Prevent Duplicate Records in SQL using Filtered Index

By:   |   Updated: 2024-06-19   |   Comments (8)   |   Related: > Indexing


Problem

Have you ever needed to prevent duplicate rows from popping up in a table, but the built-in unique constraint in SQL Server falls short? I ran into a table with duplicate rows, but we couldn't delete them, at least for now. Ideally, you would delete all the duplicates and call it a day. If life were this simple, it would be boring. We needed to prevent new ones from showing up and keep the existing ones. The problem with a unique constraint is that it applies to all the rows in a column.

Solution

In this article, I'll share how a filtered index solved the problem of preventing duplicates for only new rows in a table. First, we'll look at why using a unique constraint doesn't work for our problem, even though there appears to be an option to not check existing rows. Then, you'll see how I used a filtered index to solve this problem. By the end of this article, you'll discover a new use for a little-known index that doesn't get the love it deserves.

Keeping a Column Unique

If you asked me how to keep a column unique that's not the primary key, for example, employee email, purchase order Id, or username, my first thought would be to add a unique constraint.

Microsoft defines a unique constraint as an object that ensures no duplicate values are entered in specific columns that don't participate in a primary key. To add a unique constraint to an existing table, use the code below.

-- mssqltips.com
ALTER TABLE dbo.Duplicates
ADD CONSTRAINT UX_SecondId UNIQUE (SecondId)
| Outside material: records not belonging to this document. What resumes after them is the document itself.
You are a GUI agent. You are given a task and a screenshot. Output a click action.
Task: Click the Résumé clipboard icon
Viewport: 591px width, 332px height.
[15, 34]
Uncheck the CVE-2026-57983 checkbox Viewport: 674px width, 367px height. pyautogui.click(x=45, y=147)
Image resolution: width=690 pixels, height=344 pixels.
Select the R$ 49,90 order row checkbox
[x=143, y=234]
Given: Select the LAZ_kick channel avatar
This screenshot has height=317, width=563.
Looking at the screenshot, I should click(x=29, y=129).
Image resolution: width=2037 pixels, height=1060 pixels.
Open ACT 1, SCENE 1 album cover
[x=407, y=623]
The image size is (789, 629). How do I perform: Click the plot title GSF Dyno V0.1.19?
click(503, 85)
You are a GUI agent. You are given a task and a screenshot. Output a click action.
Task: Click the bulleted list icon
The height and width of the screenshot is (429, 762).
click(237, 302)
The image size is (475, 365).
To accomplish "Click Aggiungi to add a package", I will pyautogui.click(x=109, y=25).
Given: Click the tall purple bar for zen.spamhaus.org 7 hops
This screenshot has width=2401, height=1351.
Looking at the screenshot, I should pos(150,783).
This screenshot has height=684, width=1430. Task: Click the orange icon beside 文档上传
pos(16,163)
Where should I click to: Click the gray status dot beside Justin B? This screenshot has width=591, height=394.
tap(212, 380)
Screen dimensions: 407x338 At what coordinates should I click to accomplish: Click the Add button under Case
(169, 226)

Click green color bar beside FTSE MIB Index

You can add multiple columns to a unique constraint, such as the combination of sales order and line item. For the most part, I've always used UX or UQ as the prefix in the name. I know naming conventions are essential to some people, but I'm good with them if you are consistent.

Demo Dataset

It's time to build a simple dataset for the rest of our demo. I'll use the code below to create a single table and a unique constraint on the email column.

-- mssqltips.com
DROP TABLE IF EXISTS dbo.Characters;
GO

CREATE TABLE dbo.Characters
(
    Id INT,
    Name VARCHAR(100),
    Email VARCHAR(100),
    CreatedDate DATETIME,
   CONSTRAINT PK_Characters_Id PRIMARY KEY (Id),
   CONSTRAINT UX_Characters_Email
        UNIQUE (Email)
);
GO

INSERT INTO dbo.Characters (Id, Name, Email, CreatedDate)
VALUES
(1, 'Luke Skywalker', '[email protected]', SYSDATETIME()),
(2, 'Han Solo', '[email protected]', SYSDATETIME()),
(3, 'Chewbacca', '[email protected]', SYSDATETIME()),
(4, 'Owen Lars', '[email protected]', SYSDATETIME());
GO

After running the code above, check sys.indexes and notice that SQL Server adds a unique index behind the scenes.

-- mssqltips.com
SELECT t.name as TableName,
       i.name AS IndexName,
       i.index_id AS IndexId,
       ColumnName = col.name
FROM sys.indexes i
    INNER JOIN sys.index_columns ic
        ON i.object_id = ic.object_id
           and i.index_id = ic.index_id
    INNER JOIN sys.columns col
        ON ic.object_id = col.object_id
           and ic.column_id = col.column_id
    INNER JOIN sys.tables t
        ON i.object_id = t.object_id
WHERE t.is_ms_shipped = 0
      AND t.name = 'Characters';
Query Results 1

Next, when I try to insert a duplicate email, SQL throws an error message. Since we added a unique constraint, I expected the error.

-- mssqltips.com
INSERT INTO dbo.Characters
(
    Id,
    Name,
    Email,
    CreatedDate
)
VALUES
(5, 'Owen Lars', '[email protected]', SYSDATETIME());

Results:

Msg 2627, Level 14, State 1, Line 98
Violation of UNIQUE KEY constraint 'UX_Characters_Email'. Cannot insert duplicate key in object 'dbo.Characters'. The duplicate key value is ([email protected]).

Existing Duplicates

What if I have an existing table with duplicate rows? Let's run the code below to recreate our Characters table with a duplicate row already present.

-- mssqltips.com
DROP TABLE IF EXISTS dbo.Characters;

CREATE TABLE dbo.Characters
(
    Id INT,
    Name VARCHAR(100),
    Email VARCHAR(100),
    CreatedDate DATETIME,
    CONSTRAINT PK_Characters_Id
        PRIMARY KEY (Id),
);
GO

INSERT INTO dbo.Characters
(
    Id,
    Name,
    Email,
    CreatedDate
)
VALUES
(1, 'Luke Skywalker', '[email protected]', SYSDATETIME()),
(2, 'Han Solo', '[email protected]', SYSDATETIME()),
(3, 'Chewbacca', '[email protected]', SYSDATETIME()),
(4, 'Owen Lars', '[email protected]', SYSDATETIME()),
(5, 'Owen Lars', '[email protected]', SYSDATETIME());
GO

Since we have our table with existing data, let's alter it and try to add the constraint.

-- mssqltips.com
ALTER TABLE dbo.Characters
ADD CONSTRAINT UX_Characters_Email
    UNIQUE (Email);
GO

Results:

Msg 1505, Level 16, State 1, Line 99
The CREATE UNIQUE INDEX statement terminated because a duplicate key was found for the object name 'dbo.Characters' and the index name 'UX_Characters_Email'. The duplicate key value is ([email protected]).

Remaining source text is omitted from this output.